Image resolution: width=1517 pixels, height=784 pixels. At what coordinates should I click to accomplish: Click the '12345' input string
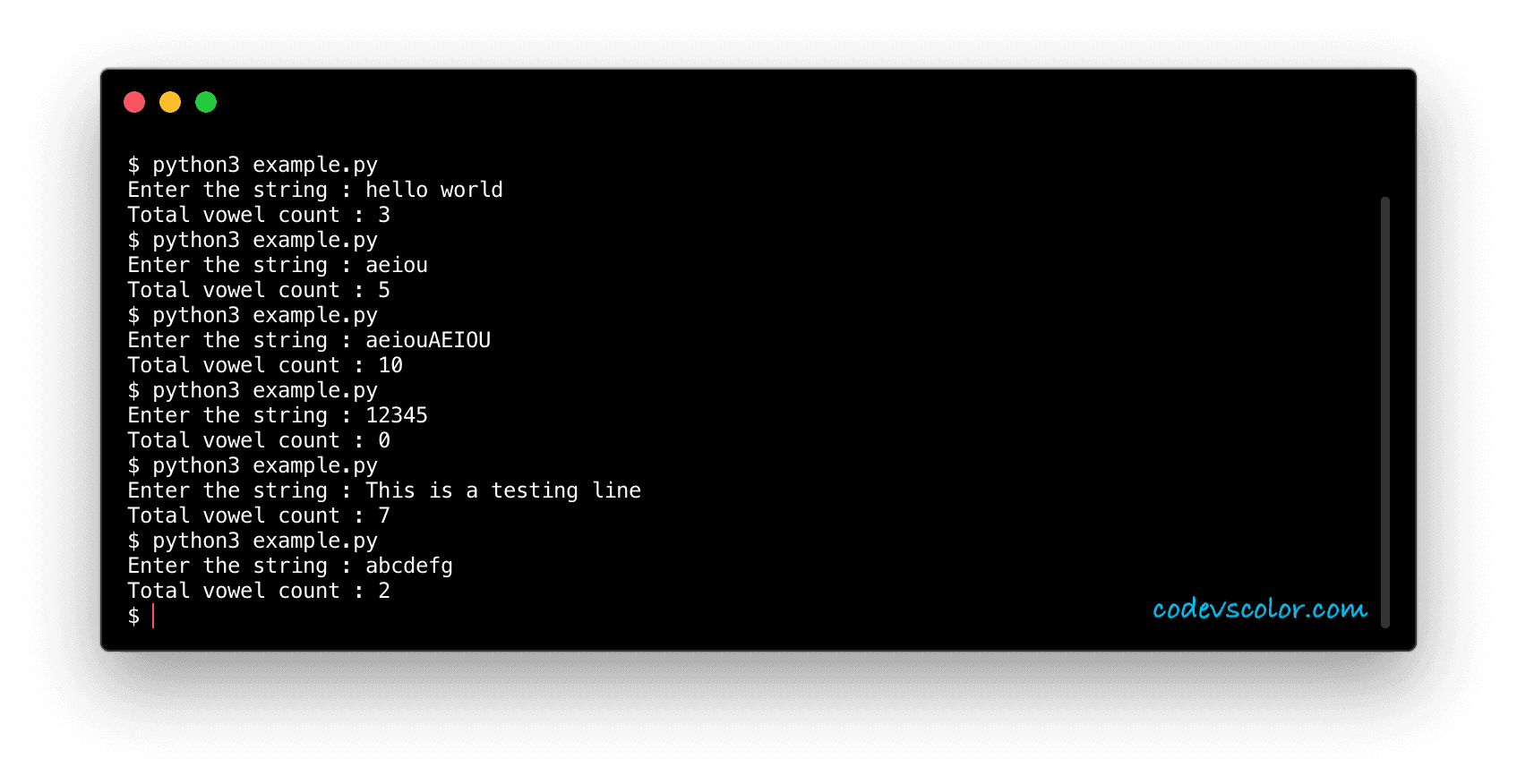pyautogui.click(x=397, y=415)
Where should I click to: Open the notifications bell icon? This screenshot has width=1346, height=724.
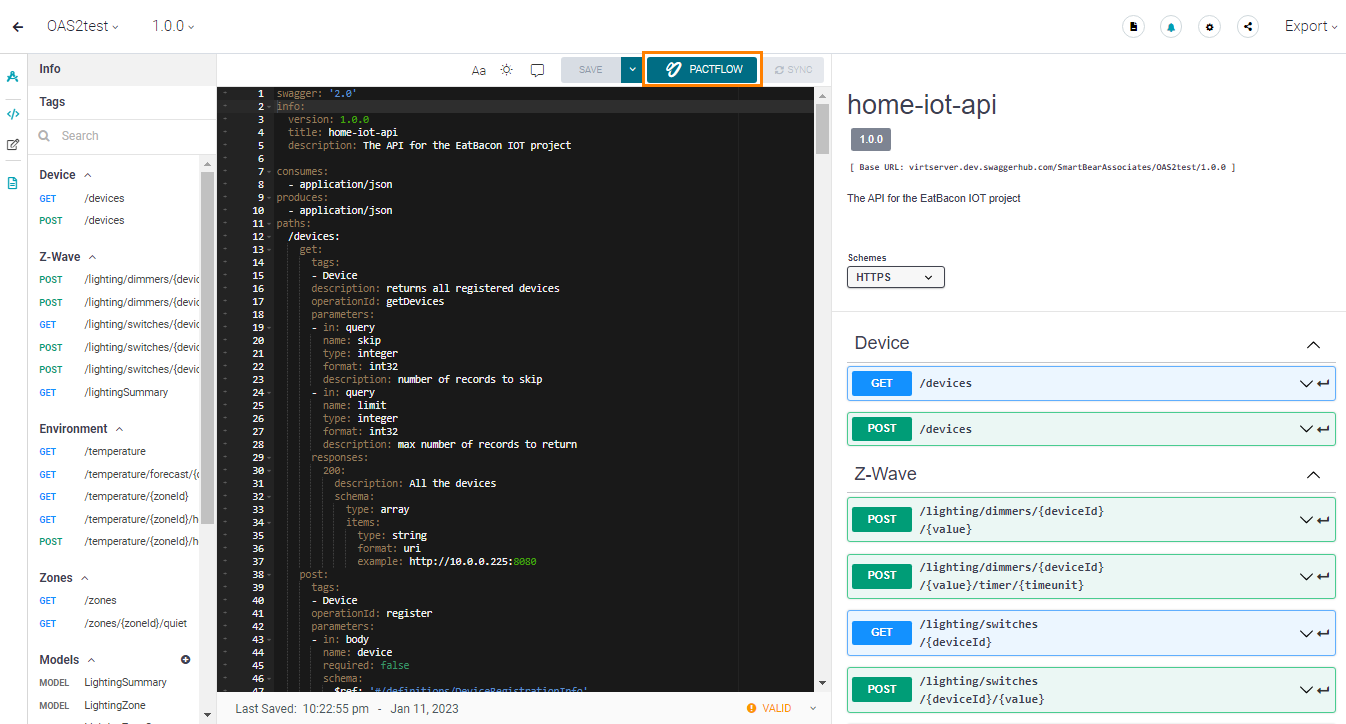point(1171,27)
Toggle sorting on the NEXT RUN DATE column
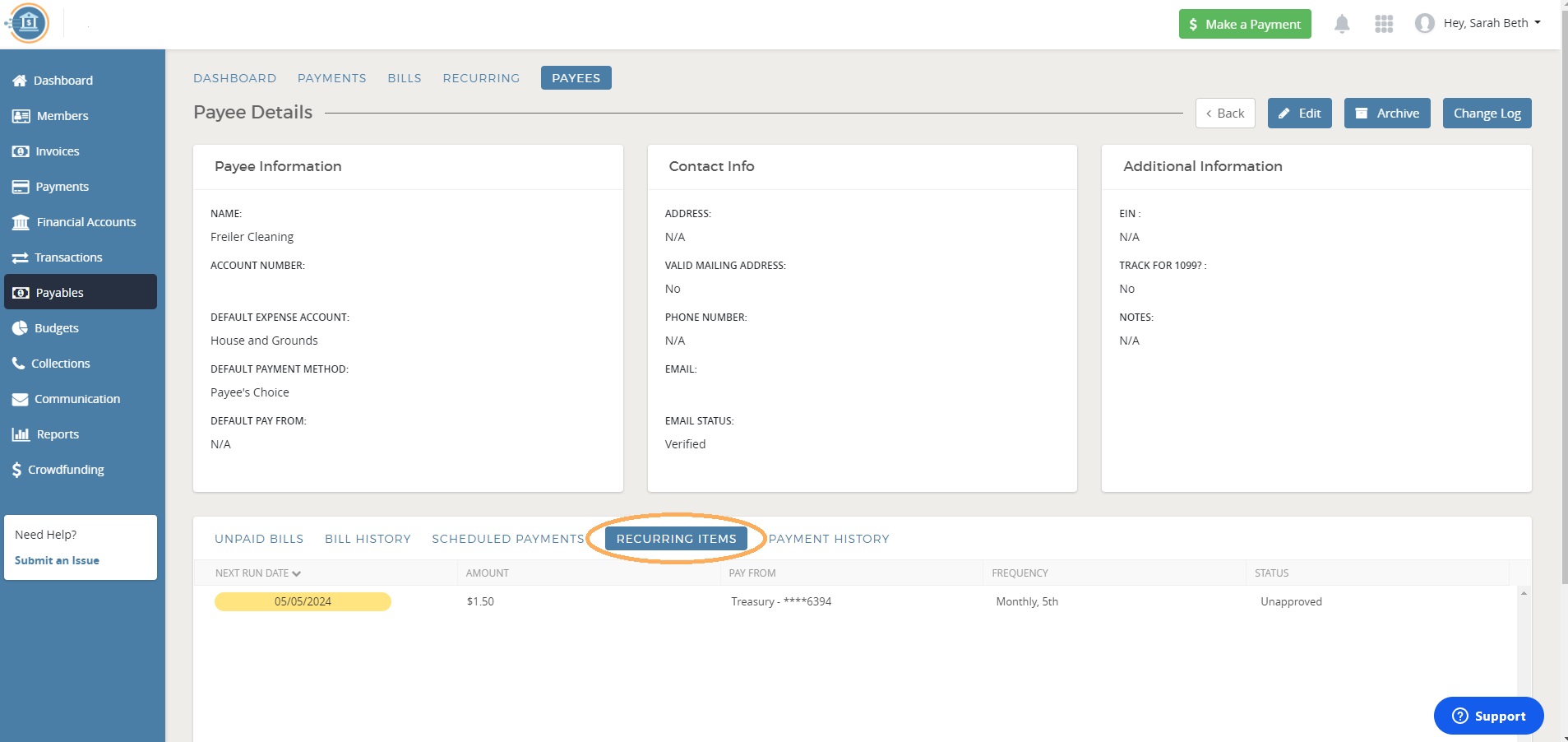Screen dimensions: 1568x742 [257, 573]
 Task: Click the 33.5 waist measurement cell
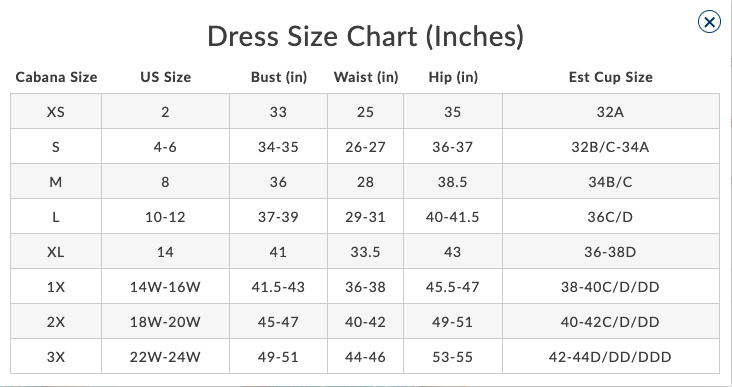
————
## Short task
Revise the lines above, replacing "bell icon" with "bell button" and leaving everything else unchanged. Leave the pictures out of your answer.

## Written response
Image resolution: width=1517 pixels, height=784 pixels. At what coordinates should I click to accomplish: Click the '12345' input string
pyautogui.click(x=397, y=415)
Where should I click to: Open the notifications bell button? This screenshot has width=1346, height=724.
point(1171,27)
Toggle sorting on the NEXT RUN DATE column
Screen dimensions: 1568x742 [257, 573]
 Task: Click the 33.5 waist measurement cell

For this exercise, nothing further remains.